My old install of Movable Type 3 was getting overrun with comment spam, so I decided to start anew with Movable Type 5 in hopes that the spam problem would be fixed out of the box. Unfortunately, it’s not much better than before. I suppose it will, at least, be easier to maintain and upgrade my system from here, and I do get some new goodies like autosave and revision history. I plan to install an extra anti-spam plugin like Comment Challenge if it ever gets updated for MT5. For now, closing comments on all the old entries will help.
Getting Movable Type where I wanted it turned out to be much more of a project than I expected. I’ve documented the following in hopes that it’ll help someone out there.
Putting your blog at the root of your website
Movable Type 5 requires that you create websites that can contain multiple blogs. You can’t have a blog without creating a website first. Your blog URL ends up being something like http://example.com/site/blog/. As I’d think would be a common case, I have only one blog, I want my domain name to point at it directly, and I don’t need the extra idea of a website. The solution I found thanks to this post is to create a website in Movable Type with its root path set to whichever directory your domain name points to, and its URL set to your domain name. Then, create a blog inside it, with its root and URL set to the same respective values as your website’s root and URL. As long as you never publish the website (which would overwrite the blog), it works.
Adding pagination with pretty URLs
When I read a blog, I always want to see the next n entries, not the entries of a specific month (which is how Movable Type’s archive links are displayed by default). Especially if someone blogs only once a month or so, it’s not useful to have monthly archive links.
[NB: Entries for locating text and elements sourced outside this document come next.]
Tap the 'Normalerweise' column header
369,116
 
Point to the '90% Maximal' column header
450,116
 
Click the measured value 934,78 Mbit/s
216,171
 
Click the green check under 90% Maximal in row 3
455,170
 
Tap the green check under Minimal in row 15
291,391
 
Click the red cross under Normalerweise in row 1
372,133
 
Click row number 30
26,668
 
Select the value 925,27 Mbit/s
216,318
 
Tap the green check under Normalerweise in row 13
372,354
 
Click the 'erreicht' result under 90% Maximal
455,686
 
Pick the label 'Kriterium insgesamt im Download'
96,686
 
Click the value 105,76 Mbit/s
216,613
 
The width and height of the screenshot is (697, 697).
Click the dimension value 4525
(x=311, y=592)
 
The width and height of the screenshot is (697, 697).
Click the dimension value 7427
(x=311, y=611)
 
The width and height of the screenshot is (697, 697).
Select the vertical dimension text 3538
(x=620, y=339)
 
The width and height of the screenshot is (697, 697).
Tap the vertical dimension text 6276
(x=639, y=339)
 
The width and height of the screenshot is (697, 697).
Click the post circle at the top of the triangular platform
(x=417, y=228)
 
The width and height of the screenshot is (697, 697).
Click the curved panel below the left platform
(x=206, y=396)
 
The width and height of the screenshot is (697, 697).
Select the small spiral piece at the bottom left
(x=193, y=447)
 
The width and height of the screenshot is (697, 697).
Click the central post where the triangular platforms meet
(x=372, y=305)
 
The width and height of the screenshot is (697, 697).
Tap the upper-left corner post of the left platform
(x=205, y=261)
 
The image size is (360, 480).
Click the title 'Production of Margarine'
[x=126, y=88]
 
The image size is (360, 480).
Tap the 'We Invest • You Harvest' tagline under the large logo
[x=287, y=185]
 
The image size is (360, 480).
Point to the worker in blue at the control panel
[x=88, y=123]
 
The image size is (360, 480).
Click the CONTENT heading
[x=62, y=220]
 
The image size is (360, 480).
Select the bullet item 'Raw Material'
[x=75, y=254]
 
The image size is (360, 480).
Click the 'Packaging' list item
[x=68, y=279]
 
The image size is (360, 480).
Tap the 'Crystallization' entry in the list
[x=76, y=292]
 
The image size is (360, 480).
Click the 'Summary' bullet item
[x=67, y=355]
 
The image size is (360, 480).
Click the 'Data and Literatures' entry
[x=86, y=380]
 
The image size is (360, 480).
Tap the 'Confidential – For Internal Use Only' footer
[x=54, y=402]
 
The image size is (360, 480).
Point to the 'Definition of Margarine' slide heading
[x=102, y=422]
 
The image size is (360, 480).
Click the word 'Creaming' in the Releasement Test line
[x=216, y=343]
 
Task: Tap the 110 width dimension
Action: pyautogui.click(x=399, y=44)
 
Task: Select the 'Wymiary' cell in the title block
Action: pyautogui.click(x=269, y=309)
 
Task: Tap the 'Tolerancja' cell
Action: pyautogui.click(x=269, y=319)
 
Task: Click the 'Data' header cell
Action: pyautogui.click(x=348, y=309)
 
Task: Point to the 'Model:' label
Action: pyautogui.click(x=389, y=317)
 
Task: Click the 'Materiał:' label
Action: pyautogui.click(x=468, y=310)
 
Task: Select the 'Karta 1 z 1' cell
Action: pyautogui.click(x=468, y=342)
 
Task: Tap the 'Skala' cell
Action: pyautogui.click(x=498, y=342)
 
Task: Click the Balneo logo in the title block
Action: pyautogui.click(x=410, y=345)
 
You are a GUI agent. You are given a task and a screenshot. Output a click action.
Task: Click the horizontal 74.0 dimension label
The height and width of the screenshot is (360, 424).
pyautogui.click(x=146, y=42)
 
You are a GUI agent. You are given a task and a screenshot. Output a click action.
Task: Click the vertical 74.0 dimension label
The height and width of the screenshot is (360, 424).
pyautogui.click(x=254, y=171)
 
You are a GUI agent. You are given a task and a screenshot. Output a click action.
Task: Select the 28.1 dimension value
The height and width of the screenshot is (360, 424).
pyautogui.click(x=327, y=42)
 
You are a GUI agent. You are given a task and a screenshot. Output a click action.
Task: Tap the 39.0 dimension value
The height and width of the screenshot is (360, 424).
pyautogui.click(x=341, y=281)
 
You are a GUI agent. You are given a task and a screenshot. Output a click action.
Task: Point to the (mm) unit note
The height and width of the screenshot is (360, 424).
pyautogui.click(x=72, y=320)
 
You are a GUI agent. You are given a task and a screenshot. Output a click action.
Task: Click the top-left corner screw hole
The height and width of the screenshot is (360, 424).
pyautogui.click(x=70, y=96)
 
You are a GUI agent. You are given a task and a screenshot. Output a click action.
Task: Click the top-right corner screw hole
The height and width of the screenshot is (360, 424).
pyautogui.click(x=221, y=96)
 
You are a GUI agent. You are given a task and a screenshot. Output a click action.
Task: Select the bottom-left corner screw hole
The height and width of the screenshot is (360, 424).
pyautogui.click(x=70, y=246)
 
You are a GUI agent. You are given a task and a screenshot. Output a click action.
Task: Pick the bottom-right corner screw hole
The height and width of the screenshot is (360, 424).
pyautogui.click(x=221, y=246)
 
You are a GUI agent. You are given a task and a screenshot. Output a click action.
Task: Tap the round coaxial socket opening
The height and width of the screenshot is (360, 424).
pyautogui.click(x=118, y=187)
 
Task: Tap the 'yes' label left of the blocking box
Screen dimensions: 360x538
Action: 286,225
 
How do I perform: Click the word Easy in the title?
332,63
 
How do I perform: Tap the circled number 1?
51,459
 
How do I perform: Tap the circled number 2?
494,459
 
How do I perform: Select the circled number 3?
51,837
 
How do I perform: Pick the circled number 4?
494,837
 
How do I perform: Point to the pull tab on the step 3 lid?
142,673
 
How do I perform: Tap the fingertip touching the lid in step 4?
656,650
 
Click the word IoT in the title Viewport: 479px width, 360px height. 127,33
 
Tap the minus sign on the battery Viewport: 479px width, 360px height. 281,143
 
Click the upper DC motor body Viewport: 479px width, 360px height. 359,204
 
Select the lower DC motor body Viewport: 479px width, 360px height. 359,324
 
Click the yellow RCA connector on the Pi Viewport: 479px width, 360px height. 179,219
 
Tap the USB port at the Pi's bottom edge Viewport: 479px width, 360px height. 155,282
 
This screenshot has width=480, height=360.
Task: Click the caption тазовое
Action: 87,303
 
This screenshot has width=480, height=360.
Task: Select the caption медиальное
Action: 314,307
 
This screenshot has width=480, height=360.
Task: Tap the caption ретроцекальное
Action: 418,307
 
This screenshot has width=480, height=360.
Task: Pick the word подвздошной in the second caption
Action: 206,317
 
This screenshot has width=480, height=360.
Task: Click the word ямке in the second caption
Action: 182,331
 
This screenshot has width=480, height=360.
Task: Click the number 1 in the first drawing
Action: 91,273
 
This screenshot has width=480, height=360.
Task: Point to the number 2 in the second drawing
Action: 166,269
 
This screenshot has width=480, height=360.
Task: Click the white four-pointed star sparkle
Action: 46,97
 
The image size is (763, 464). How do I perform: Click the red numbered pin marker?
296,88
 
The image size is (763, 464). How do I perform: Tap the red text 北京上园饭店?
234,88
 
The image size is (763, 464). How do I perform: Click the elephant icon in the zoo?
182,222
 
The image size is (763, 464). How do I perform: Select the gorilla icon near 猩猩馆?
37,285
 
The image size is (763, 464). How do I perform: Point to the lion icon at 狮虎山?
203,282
Movable Type has supported pagination since version 4.3; however, the front-end for it isn’t built into the default themes. A template sample can be found here. By default your page URLs are crufty, and in order to make them clean (e.g. /page/2), you’ll have to modify the pagination code as well as MT’s source.
Replace the 5 lines within the search_link tags in the pagination code with page/. (Save everything that was originally in the search_link tags for the next step.)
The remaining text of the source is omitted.